- _Document excerpt_:
━━━━
While health risk assessments (HRAs) have been around for decades, utilization remains a challenge. According to Health Information Network research, only 17% of users complete 80% or more of a typical HRA.
Generally, an HRA is a systematic approach to collecting information from individuals that identifies risk factors, provides individualized feedback, and links the person with at least one intervention to promote health, sustain function and/or prevent disease.
According to Theresa Stenger, an employee benefits consultant with Trion Group, the typical HRA format itself may be one contributing non-completion factor.
“Think of it like any survey; if people are asked the same questions over and over there is a high likelihood that they will not engage,” she says.
Stenger says the HRA can be a “teachable” moment, however, so if it’s just being used to gather data, it will be a missed opportunity to promote available tools and resources that may actually lead to long-term behavior change.
“By getting the data in an easy-to-understand, even fun format, employees are more likely to engage not just once annually, but throughout the year,” she says.
For example, one emerging strategy for HRAs is gamification. Stenger says there is a significant push to engage the participant through games. She explains that some employers believe if you can leverage games and the social media tools, they may be able to increase overall engagement in wellness programs.
Rally Health, for instance. offers user friendly tools that help participants calculate their “real age” based on their lifestyle-based risks, as compared to, say, current tools that provide the standard language on how we need to eat better, lose weight and stop smoking, etc.
Other firms are trying to get through the barriers to improvement by asking more intrinsic focused questions. For example, an employee whose child is suffering from Autism may be prioritizing that issue above their own health. If employers keep asking the same questions on the current state of health and willingness to change, engagement will drop.
“We need to understand what barriers exist and determine what tools can be offered to help remove them,” she says.
Stenger says most vendors are using technology to tie the HRA data to biometric data, with the more advanced wellness companies also include medical, pharmacy and even disability data to stratify the risks and target high-risk plan members.
“Employers who achieve the highest participation rates require completion of the HRA as part of the overall Wellness strategy,” she says. “So in order to receive the reward [such as premium reduction] they must complete the HRA, biometric screening and other programs.”
These companies pull in the biometric data already, so two issues with the HRA are addressed. First, self-reported data is replaced with actual employee information, which helps with risk stratification. Second, if an employee does not “know their numbers” they will skip or overestimate their current health status.
━━━━
- _Work task A_: From the passage on health risk assessments, return the text from "These companies pull" up to and including "current health status.".
- _Work task B_: Resume the passage on health risk assessments from the point where it stops.
The data that comes next is separate material, unrelated to the passage on health risk assessments.

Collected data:
━━━━
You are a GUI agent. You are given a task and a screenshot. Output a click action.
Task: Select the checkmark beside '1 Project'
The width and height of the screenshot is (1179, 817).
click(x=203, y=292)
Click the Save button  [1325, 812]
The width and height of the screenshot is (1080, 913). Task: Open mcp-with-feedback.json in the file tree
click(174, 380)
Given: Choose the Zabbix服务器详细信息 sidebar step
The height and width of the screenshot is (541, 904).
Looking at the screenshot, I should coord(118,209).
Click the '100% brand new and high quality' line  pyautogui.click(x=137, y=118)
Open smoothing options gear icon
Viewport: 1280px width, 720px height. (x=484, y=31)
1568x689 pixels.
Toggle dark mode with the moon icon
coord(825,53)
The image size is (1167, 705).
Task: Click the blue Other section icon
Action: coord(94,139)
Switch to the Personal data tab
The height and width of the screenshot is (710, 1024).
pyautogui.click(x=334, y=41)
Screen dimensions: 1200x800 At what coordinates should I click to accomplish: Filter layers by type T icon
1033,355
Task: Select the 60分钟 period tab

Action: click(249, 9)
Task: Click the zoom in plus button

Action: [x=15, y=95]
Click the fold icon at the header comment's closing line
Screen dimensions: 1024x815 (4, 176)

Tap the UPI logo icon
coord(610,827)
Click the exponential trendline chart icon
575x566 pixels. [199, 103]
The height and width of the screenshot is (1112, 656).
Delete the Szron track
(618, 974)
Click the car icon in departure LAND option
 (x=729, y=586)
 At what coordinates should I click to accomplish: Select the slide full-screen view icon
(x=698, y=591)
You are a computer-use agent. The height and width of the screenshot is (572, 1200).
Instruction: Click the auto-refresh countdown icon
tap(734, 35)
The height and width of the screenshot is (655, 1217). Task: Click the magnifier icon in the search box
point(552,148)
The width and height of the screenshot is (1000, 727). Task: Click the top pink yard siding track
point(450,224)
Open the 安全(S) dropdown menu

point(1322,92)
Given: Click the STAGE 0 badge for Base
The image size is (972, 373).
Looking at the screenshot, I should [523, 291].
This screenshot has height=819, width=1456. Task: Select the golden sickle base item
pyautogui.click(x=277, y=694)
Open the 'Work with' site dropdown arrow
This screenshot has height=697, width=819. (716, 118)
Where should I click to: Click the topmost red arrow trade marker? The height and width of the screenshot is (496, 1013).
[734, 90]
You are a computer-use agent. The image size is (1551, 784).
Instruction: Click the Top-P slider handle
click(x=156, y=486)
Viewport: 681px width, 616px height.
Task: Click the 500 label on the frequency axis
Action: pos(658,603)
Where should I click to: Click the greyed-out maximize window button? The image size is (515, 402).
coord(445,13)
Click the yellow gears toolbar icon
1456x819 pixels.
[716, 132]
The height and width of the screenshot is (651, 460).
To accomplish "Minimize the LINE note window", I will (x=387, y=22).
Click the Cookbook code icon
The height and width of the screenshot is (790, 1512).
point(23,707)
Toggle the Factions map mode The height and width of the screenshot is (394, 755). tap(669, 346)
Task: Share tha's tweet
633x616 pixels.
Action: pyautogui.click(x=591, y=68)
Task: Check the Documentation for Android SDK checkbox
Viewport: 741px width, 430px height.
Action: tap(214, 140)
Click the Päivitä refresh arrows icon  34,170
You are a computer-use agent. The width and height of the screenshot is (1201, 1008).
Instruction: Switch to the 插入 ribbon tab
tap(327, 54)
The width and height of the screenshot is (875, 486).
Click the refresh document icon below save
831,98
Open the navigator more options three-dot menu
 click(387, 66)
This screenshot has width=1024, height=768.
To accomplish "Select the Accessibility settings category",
━━━━
- _Exercise answer A_:
These companies pull in the biometric data already, so two issues with the HRA are addressed. First, self-reported data is replaced with actual employee information, which helps with risk stratification. Second, if an employee does not “know their numbers” they will skip or overestimate their current health status.

- _Exercise answer B_:
“We also find that no matter what the incentive may be, approximately twenty percent of employees will not engage in completion of an HRA,” she says. “This could be driven by a fear of the employer using their personal data.”
KI Furniture, which manufactures furniture and architectural wall system solutions for education, healthcare, government and corporate markets, is one employer with a long history of success using HRAs. The employee-owned company, headquartered in Green Bay, WI., has been using HRAs since 1991, and enjoys a 93-96% participation rate with both employees and spouses.
Jodi McWilliams, KI Furniture’s Benefit Manager, says the company’s HRAs are a combination of a questionnaire and blood draw and are done by a third party vendor, Healics, a wellness and health testing firm in Milwaukee, WI.
“Our employees have been doing HRAs for so long through Healics that we never hear about data-privacy issues or concerns,” McWilliams says. “Healics a reputable company, and our employees know they get the full report sent to their homes, and KI gets their name and score.”
McWilliams says KI has a long, positive history of being wellness-oriented, with HRAs being just one step in the process. As incentive, KI ties HRAs to the premiums employees pay.
“We also offer health coaching for those that have results that are in the high-risk categories,” she says, “and a lot of employees use their HRA results as part of their annual exam with their family doctors.” They show what their results were and the blood work that was done through the HRAs.
“It's another great tool to be able to have that conversation with their doctor,” McWilliams says.
KI and Healics partner to keep up on any healthcare categories that might need updating on the testing, according to national standards. For example, if cholesterol numbers change nationally, KI would look at changing its scoring table.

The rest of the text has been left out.